When You Lose Your Smart Phone
If it hasn't happened to you yet, it's likely it will some time in the future.Here's a few tips that might help.
Right before the end of the year, my daughter lost her cell phone. When she told me, there was a part of me that heard the words in disbelief; despite having owned a cell phone myself for going on 15 years, there still seems to be something odd about “losing” a telephone.
And a pricey one at that. Apple’s iPhone 4s (the model she lost) cost several hundred dollars new, and even replacing it with a used one from eBay runs from $100 to $300. (Tip: buy direct from Apple online and they’re only $99 for 16GB).
Losing a phone can be as complicated as losing a wallet, and sometimes even more so. Today, people use their phones not just for calls, but to pay bills, stay in contact with friends, take photos, do banking... the list is endless. And all of those activities, depending on your security settings, may be freely available to whoever happens to pick up the phone you lost.
So what to do if you lose your cell phone?

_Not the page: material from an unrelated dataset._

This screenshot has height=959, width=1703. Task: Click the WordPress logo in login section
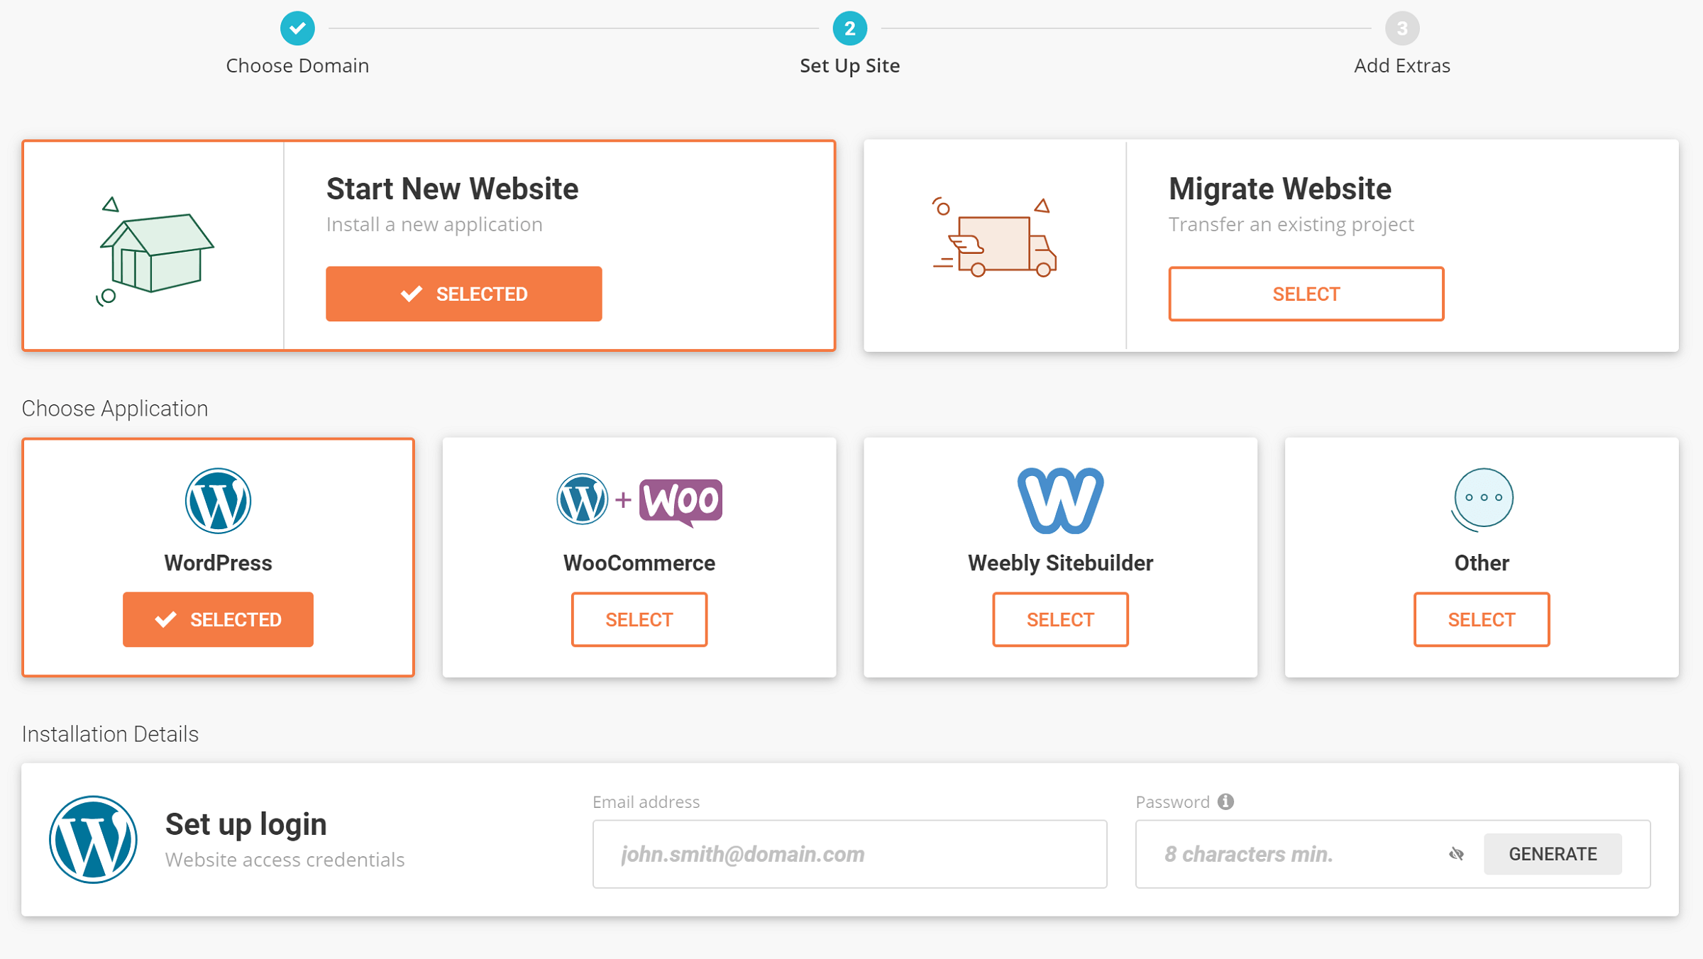(94, 840)
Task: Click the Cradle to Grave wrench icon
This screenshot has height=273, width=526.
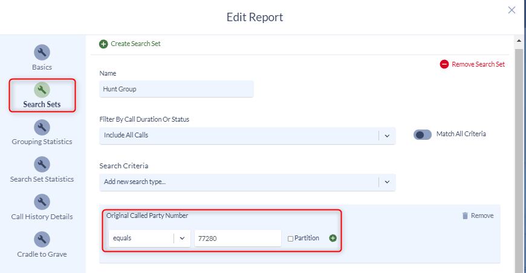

If you haven’t found your phone within 24 hours (or if you’re certain it’s not just buried somewhere in your couch or your car seat) call your service provider. Yeah, tough to do without a phone, but borrow one from somewhere and do it. The provider can place your phone on the lost/stolen list, which then prevents anyone else from taking your phone into the store and activating it on their own account.
At this point, you can also choose to have service on the phone suspended, which prevents it from being used to make calls or access any of your private information that’s stored in “the cloud.”
Don’t forget to cancel/change all your passwords and logins, especially if you don’t keep your cell phone in a ‘locked’ status.
Second step: check in with your local police or sheriff’s department. If someone finds your phone and turns it in to a cell phone store, that store will report it and the provider will track you down. Law enforcement is not always as quick to do the same, and your phone may well be languishing in their “found” department, waiting on your call.
If you happen to have the iPhone model 3gS or higher, use Apple’s find my iPhone app right away. To use this feature, you’re going to have to have access to another Apple product (iPad, iPod, computer or a friend’s iPhone). Download the free app, and you can locate your phone using its built-in GPS, lock the phone, lock your data, remotely wipe your data, play a loud sound for two minutes even if the phone is set at silent, put a “call this number” right on the locked screen of the phone, and, if the phone is running iOS6 or later, keep track of location data and allow you to access that information on the web.
All carriers have services you can use after a phone is lost to track via GPS, though all have a monthly fee. If your phone is expensive, however, the cost is likely worthwhile.
For an Android phone, download the Plan B app from the Google Play store. Once it has remotely installed on your phone, it will send its GPS location to your Gmail address for the next ten minutes. Then text “locate” from a friend’s phone to your missing phone to continue the process.
Please note, that if you find your phone using the GPS and the phone is not in a public place, please call your local law enforcement for help in retrieving the phone.
The drawback to these apps?—the phone must actually have battery power and a cell connection to work. Which means you need to use them quickly.
If it happens that your phone was stolen, then a savvy thief will likely pull the SIM card first thing, in which case none of these apps will work.
There are dozens of applications for cell phones you can install prior to a phone going missing that can help you in the future. Once your phone is returned to you (or once you’ve bought a new one), spend a little time searching for the one that’s right for you.
One that I like is FoneHome. But like after-the-fact apps, these only work if the phone has battery life, a cellular connection, and if a thief has not pulled the SIM card.
By the way, if your phone goes missing, and you check online and see that someone has been using it—it is not okay to call those numbers and pretend to be a county sheriff. No, I didn’t do that, I just know it’s illegal to impersonate a police officer.
If your phone is lost, you might take comfort in the fact you are not alone. Asurion, the largest insurer for cell phones, reports that 60 million smart phones are lost, stolen or damaged every year, at a cost of $30 billion!
You might also try remembering that it’s only a phone; no matter what it feels like, you didn’t actually lose your life.
PS - as of this writing, Amy’s phone is still lost. If you happened to be in the Coeur d’Alene area around the evening of December 28, and came across a white iPhone 4s in a rather lovely case featuring a dream catcher on a fetching turquoise and grey background... please give us a call or email. Our contact info is at the front of the magazine.
Web update - Someone found Amy's phone and turned it in to the Verizon store, 13 days after it was lost. So don't give up hope!